◆ **Given task**
Please swap "fish fillet" for "salmon steak" in the lines starting at the one containing "Tap pazos89's fish fillet picture" and ending at the last line, leaving everything else unchanged. Write out only those lines, without the pictures.

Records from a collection
----

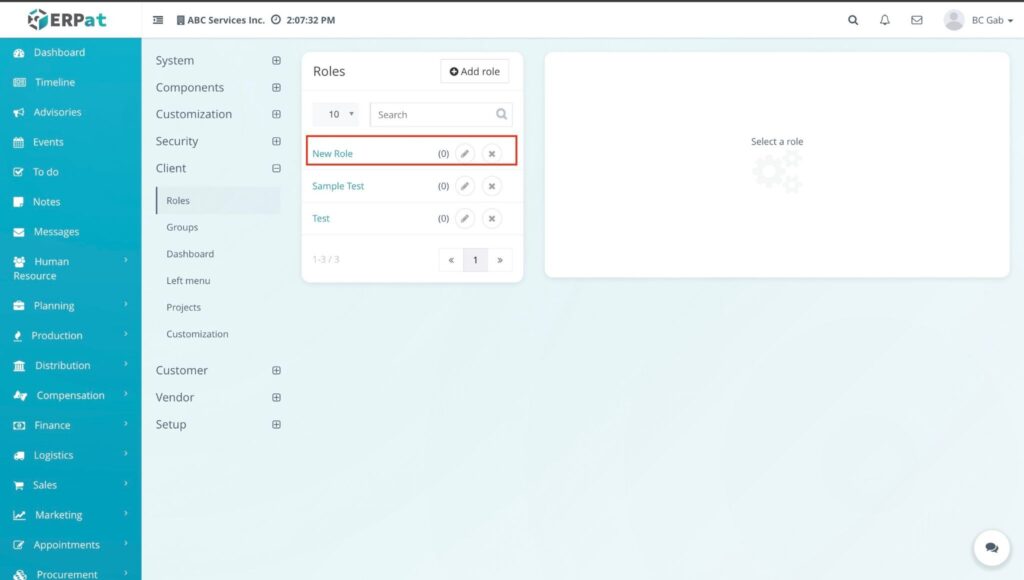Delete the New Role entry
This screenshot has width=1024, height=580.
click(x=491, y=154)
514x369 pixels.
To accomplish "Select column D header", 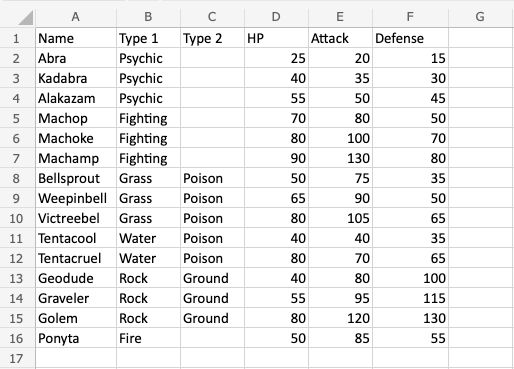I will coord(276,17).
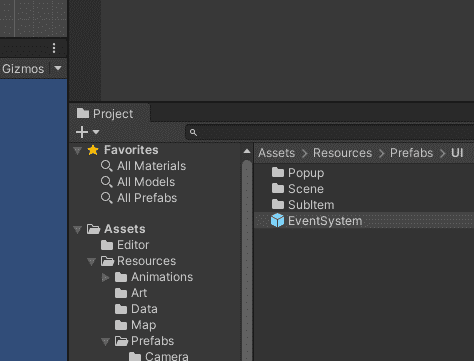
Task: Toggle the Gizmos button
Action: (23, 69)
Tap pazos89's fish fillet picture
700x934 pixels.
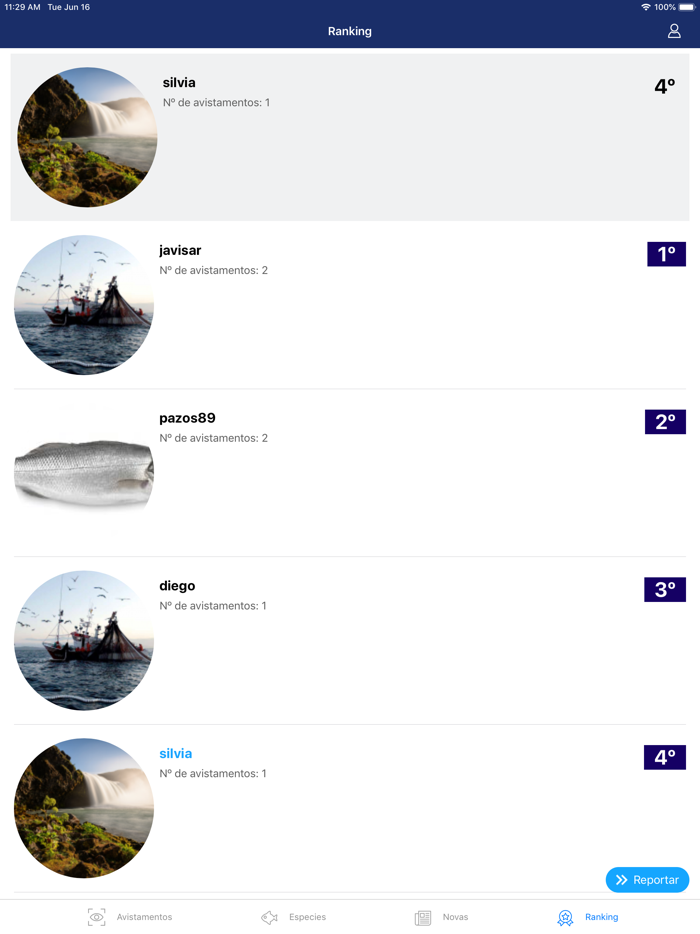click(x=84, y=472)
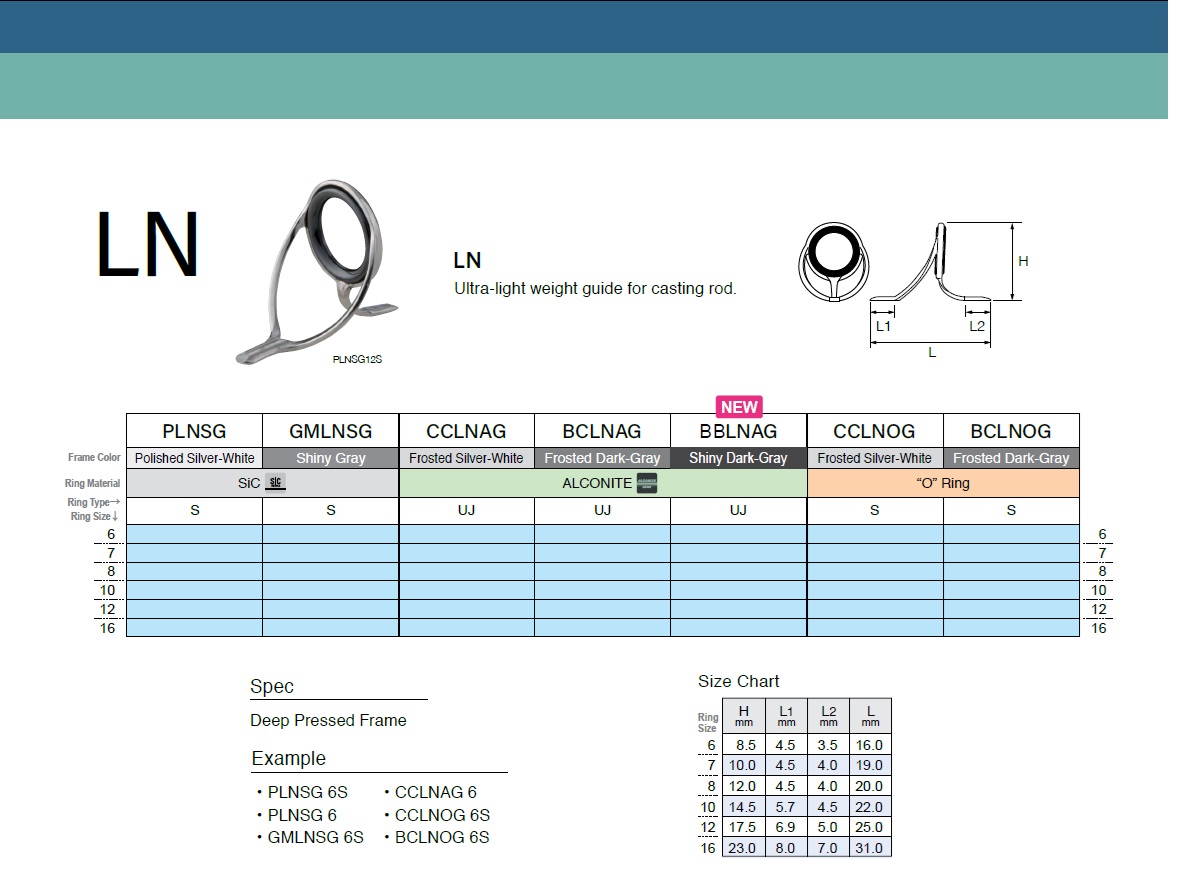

----

◆ **Final result**
Tap pazos89's salmon steak picture
700x934 pixels.
click(x=84, y=472)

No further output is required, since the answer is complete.